**TEXTE FOURNI**
▼
De Gaulle magnifié, de Gaulle regretté mais de Gaulle dégradé...
Justice au Singulier - philippe.bilger, 29/05/2017
Dans l'après-midi du 27 mai, à Colombey-les-Deux-Eglises, un homme d'une trentaine d'années est monté sur la tombe du général de Gaulle qui y repose depuis le mois de novembre 1970. Il a poussé avec ses pieds, à 17 heures 14, la croix qui s'est effondrée sur la stèle puis brisée. Il avait, selon certains témoins, également craché sur la sépulture. Il a rejoint ensuite une femme qui l'attendait en voiture. L'un et l'autre sont actuellement toujours recherchés.
Il n'est pas certain que le profanateur savait quelle tombe il dégradait car "récemment rénovée par sablage, elle pouvait passer inaperçue" (http://www.leparisien.fr/flash-actualite-politique/colombey-les-deux-eglises-la-tombe-du-general-de-gaulle-degradee-27-05-2017-6989691.php).
Mais l'indignation unanime s'est manifestée sans attendre, d'autant plus exacerbée que cette dévastation avait été opérée la veille de la Journée nationale de la résistance et que d'aucuns y percevaient un lien irréfutable et malfaisant.
Les premières informations semblaient pourtant plutôt mettre en cause le comportement d'un déséquilibré sans intention politiquement et historiquement perverse. On a pu établir que le couple recherché (interpellé le 30 mai) avait été surpris quelques minutes avant 17 heures 14 en train de tenter de soustraire des friandises et des drapeaux dans un commerce. Le parquet de Chaumont a ouvert une enquête pour dégradation aggravée, violation de sépulture et tentative de vol et on attend de connaître l'ADN du crachat.
▲
**ENTRÉES AFFICHÉES**
▼
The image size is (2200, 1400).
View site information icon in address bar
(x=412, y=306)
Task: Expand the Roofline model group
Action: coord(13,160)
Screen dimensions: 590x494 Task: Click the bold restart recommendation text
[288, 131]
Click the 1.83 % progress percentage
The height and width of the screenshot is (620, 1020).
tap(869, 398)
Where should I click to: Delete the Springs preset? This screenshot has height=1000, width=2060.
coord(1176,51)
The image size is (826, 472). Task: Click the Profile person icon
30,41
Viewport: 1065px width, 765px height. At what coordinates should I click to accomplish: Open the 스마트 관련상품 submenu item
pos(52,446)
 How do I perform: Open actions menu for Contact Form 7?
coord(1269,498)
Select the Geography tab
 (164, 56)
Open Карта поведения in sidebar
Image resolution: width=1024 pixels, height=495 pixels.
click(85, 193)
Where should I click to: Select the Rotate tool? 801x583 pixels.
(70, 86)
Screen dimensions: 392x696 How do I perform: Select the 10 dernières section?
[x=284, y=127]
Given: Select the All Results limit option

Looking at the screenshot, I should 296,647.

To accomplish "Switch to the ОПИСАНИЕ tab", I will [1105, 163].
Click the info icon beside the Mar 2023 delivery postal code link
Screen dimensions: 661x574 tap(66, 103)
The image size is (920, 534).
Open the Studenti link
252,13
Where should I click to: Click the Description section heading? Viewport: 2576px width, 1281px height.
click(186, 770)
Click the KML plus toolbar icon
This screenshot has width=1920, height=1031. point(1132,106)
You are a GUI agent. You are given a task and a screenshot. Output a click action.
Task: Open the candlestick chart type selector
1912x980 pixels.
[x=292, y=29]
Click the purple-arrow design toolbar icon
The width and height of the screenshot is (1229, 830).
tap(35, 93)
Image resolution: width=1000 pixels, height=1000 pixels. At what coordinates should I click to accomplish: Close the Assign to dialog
▲
**VOTRE TÂCHE**
Affichez à l'identique le passage de l'article sur la tombe du général de Gaulle qui commence par « Les premières informations » et se poursuit jusqu'à « l'ADN du crachat. » inclus.

**SOLUTION PROPOSÉE**
Les premières informations semblaient pourtant plutôt mettre en cause le comportement d'un déséquilibré sans intention politiquement et historiquement perverse. On a pu établir que le couple recherché (interpellé le 30 mai) avait été surpris quelques minutes avant 17 heures 14 en train de tenter de soustraire des friandises et des drapeaux dans un commerce. Le parquet de Chaumont a ouvert une enquête pour dégradation aggravée, violation de sépulture et tentative de vol et on attend de connaître l'ADN du crachat.